Rupiah Berpotensi Melemah ke Level Rp 16.000, Pengamat: Ada 'Badai' Mengintai Ekonomi Indonesia
Melansir data Bloomberg pada pukul 12.58 Wib, rupiah terpantau berada di level Rp 15.020 per dolar AS, Rabu (6/7/2022)
Penulis: Bambang Ismoyo
Editor: Sanusi
Laporan Wartawan Tribunnews.com, Ismoyo
TRIBUNNEWS.COM, JAKARTA - Nilai tukar rupiah terhadap mata uang dolar Amerika Serikat (AS) melemah di pasar spot pada Rabu (6/7/2022).
Melansir data Bloomberg pada pukul 12.58 Wib, rupiah terpantau berada di level Rp 15.020 per dolar AS.
Direktur Center of Economic and Law Studies (Celios) Bhima Yudhistira mengatakan, kondisi rupiah perlu jadi perhatian karena pelemahan rupiah bisa memicu berbagai ekses negatif ke perekonomian.
“Ada perfect storm atau badai yang sempurna sedang mengintai ekonomi Indonesia,” ucap Bhima kepada Tribunnews, Rabu (6/7/2022).
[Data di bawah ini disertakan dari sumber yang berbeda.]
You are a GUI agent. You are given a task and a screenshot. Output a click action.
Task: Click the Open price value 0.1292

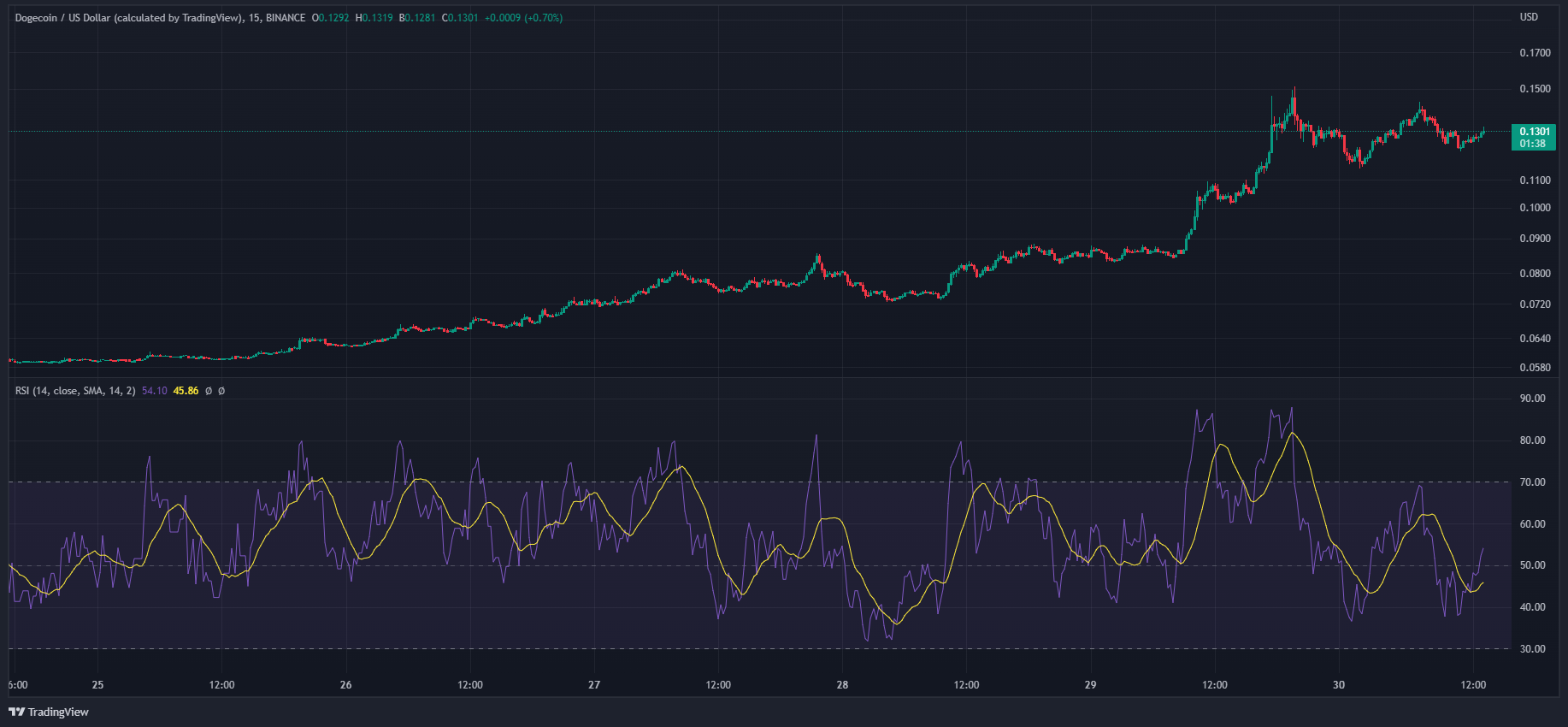333,18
Baca juga: Kurs Rupiah Hari Ini Diprediksi Masih Akan Kembali Melemah oleh Sentimen Resesi
Bhima melanjutkan, rupiah secara psikologis berisiko melemah ke Rp 15.500-Rp 16.000 dalam waktu dekat.
Tekanan akan terus berlanjut dan tergantung dari respons kebijakan moneter.
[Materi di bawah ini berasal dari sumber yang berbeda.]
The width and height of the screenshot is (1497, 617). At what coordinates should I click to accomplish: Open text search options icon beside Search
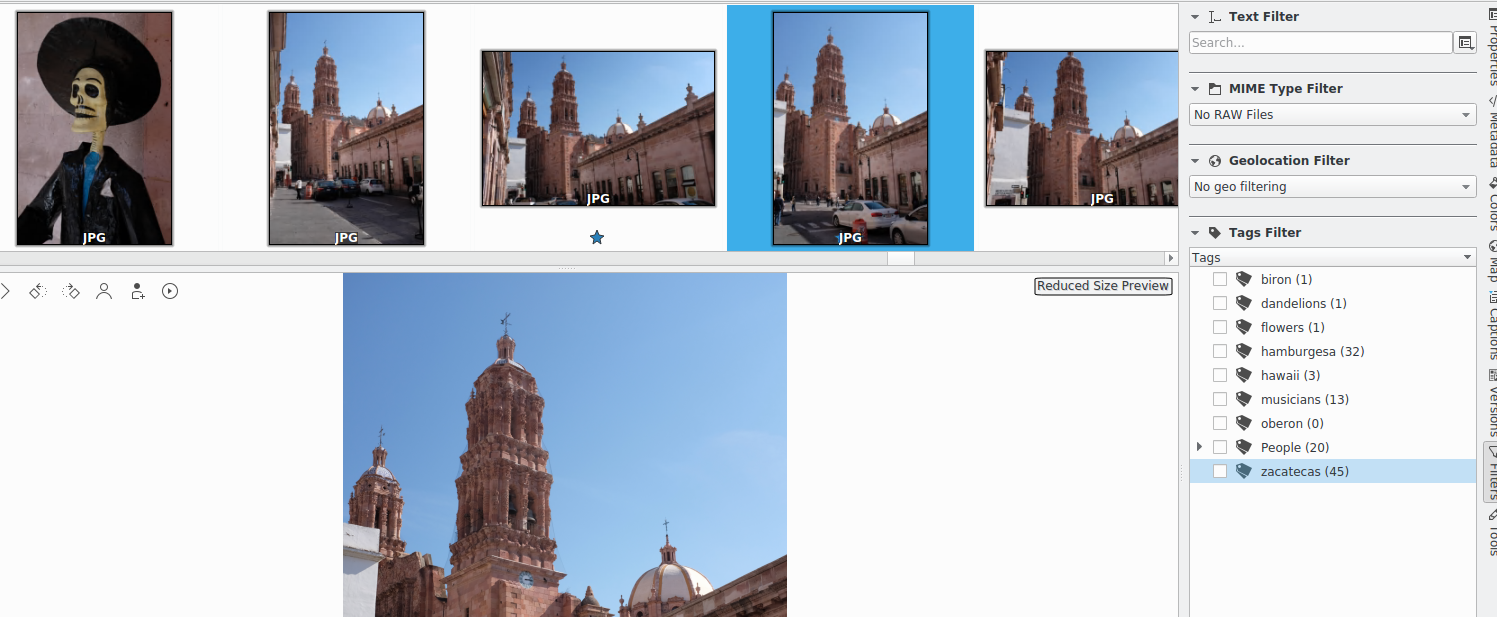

“Faktor pelemahan Rupiah yang berlanjut karena pasar keuangan masih dibayangi sentimen negatif. Investor terus mencermati risiko kenaikan Fed rate terhadap indonesia sehingga melakukan penjualan aset berisiko tinggi,” ungkap Bhima.
Baca juga: Kembali Terpuruk, Besok Rupiah Diprediksi Tembus Rp 15.000 per Dolar AS
“Keluarnya dana asing juga dipicu data inflasi Juni yang cukup tinggi sejak 2017 menjadi kekhawatiran risiko stagflasi. Apalagi BI masih menahan suku bunga tentu risk-nya naik di market,” lanjutnya.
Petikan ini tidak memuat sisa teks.